Partii il 3 luglio alle 4:30 di mattina, diretta all’aeroporto di Bologna. Ricordo che quella notte non avevo chiuso occhio nemmeno per un secondo: stavo lasciando la persona che più amo sulla faccia della terra nel momento più sbagliato, proprio quando volevo starci più insieme, e per di più per un mese intero. Salii sul primo aereo – diretto a Vienna – carica di odio per quello stato disperso nel nord del mondo, il countdown nella mia testa segnava meno ventidue giorni al mio ritorno. Presi tre aerei diversi, perché la mia destinazione non era semplicemente Oslo o una qualche altra città del sud: io sarei andata al Polo Nord, dove c’è luce ventiquattro ore al giorno, a fare trekking.
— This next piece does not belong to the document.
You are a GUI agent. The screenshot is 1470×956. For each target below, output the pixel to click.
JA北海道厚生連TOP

Ma per quanto odio potessi avere dentro, la Norvegia lo abbatté tutto nel giro di qualche ora. 

All’aeroporto di Harstad, prima tappa del mio viaggio, incontrai gli altri ragazzi: eravamo diciannove da dodici paesi diversi, tutti tra i diciotto e i ventun anni. Al contrario degli altri viaggi, non mi era stata assegnata alcuna famiglia, avrei passato il mese in un campo con altri ragazzi e avremmo cambiato quattro città. 
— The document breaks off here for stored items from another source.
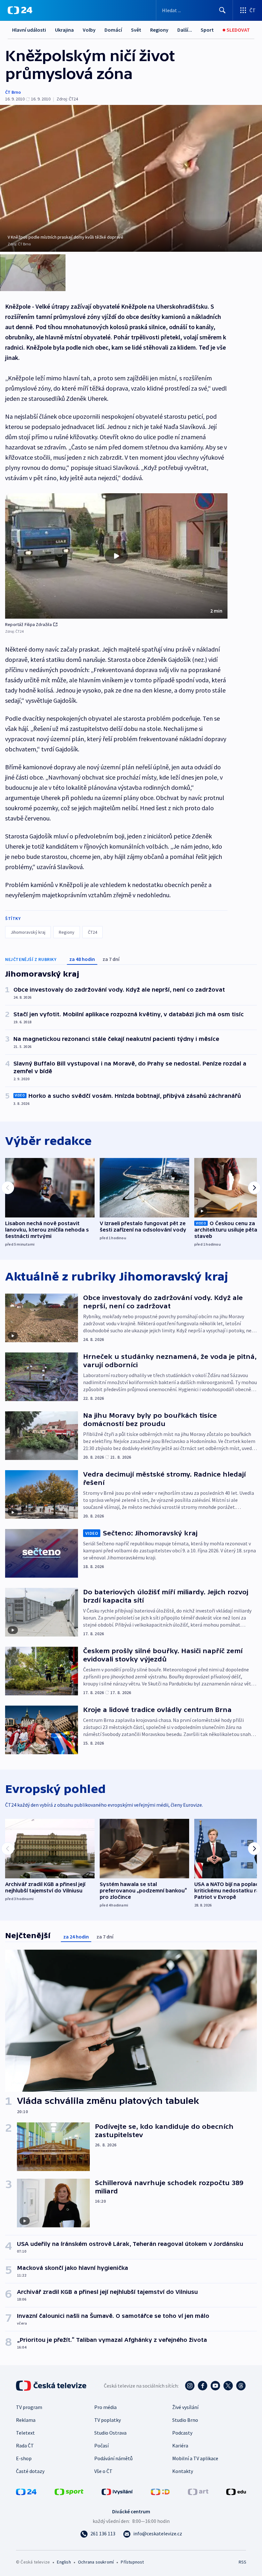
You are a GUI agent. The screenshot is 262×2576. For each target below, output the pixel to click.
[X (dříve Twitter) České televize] (228, 2386)
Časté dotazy (30, 2471)
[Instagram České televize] (190, 2386)
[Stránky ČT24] (26, 2491)
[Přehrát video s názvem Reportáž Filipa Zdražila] (116, 556)
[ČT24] (20, 10)
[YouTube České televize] (215, 2386)
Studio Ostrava (110, 2432)
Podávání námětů (113, 2458)
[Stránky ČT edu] (236, 2491)
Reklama (25, 2420)
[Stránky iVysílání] (117, 2491)
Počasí (101, 2445)
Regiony (159, 30)
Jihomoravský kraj (28, 932)
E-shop (24, 2458)
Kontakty (182, 2471)
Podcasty (182, 2432)
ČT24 (92, 932)
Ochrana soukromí (96, 2562)
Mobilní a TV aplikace (195, 2458)
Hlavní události (29, 30)
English (64, 2562)
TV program (29, 2407)
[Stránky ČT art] (198, 2491)
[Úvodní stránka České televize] (52, 2386)
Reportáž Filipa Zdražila (28, 624)
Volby (89, 30)
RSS (242, 2562)
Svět (136, 30)
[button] (116, 556)
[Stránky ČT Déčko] (160, 2491)
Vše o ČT (103, 2471)
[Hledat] (222, 10)
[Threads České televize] (241, 2386)
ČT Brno (13, 92)
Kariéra (180, 2445)
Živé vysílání (185, 2407)
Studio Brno (185, 2420)
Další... (184, 30)
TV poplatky (107, 2420)
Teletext (25, 2432)
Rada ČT (25, 2445)
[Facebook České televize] (202, 2386)
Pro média (105, 2407)
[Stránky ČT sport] (69, 2491)
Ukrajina (64, 30)
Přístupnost (132, 2562)
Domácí (113, 30)
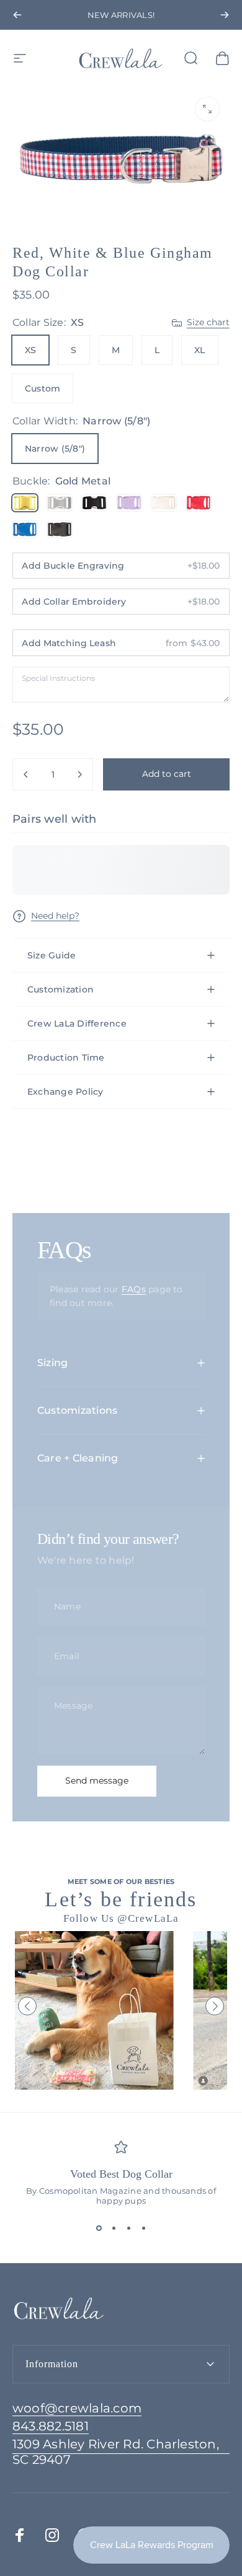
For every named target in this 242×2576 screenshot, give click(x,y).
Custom (42, 388)
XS (30, 350)
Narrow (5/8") (55, 448)
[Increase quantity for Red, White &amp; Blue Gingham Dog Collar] (79, 774)
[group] (94, 2010)
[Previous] (17, 15)
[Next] (224, 15)
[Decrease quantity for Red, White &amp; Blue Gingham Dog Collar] (26, 774)
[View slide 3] (128, 2227)
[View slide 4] (143, 2227)
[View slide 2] (113, 2227)
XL (199, 350)
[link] (121, 2452)
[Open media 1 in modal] (207, 109)
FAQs (134, 1289)
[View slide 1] (98, 2227)
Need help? (55, 916)
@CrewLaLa (148, 1918)
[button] (27, 2006)
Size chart (208, 322)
La prima settimana tutto fu strano. In Norvegia, i pasti sono completamente diversi da quelli in Italia: si fa colazione la mattina, poi si mangia il pranzo – preparato al sacco  – quando, come e dove ti pare; alle 15:30 è servita la dinner e poi alle 19:30 la supper. Ero convinta sarei dimagrita facendo trekking, al contrario sono ingrassata mangiando quasi ogni minuto. 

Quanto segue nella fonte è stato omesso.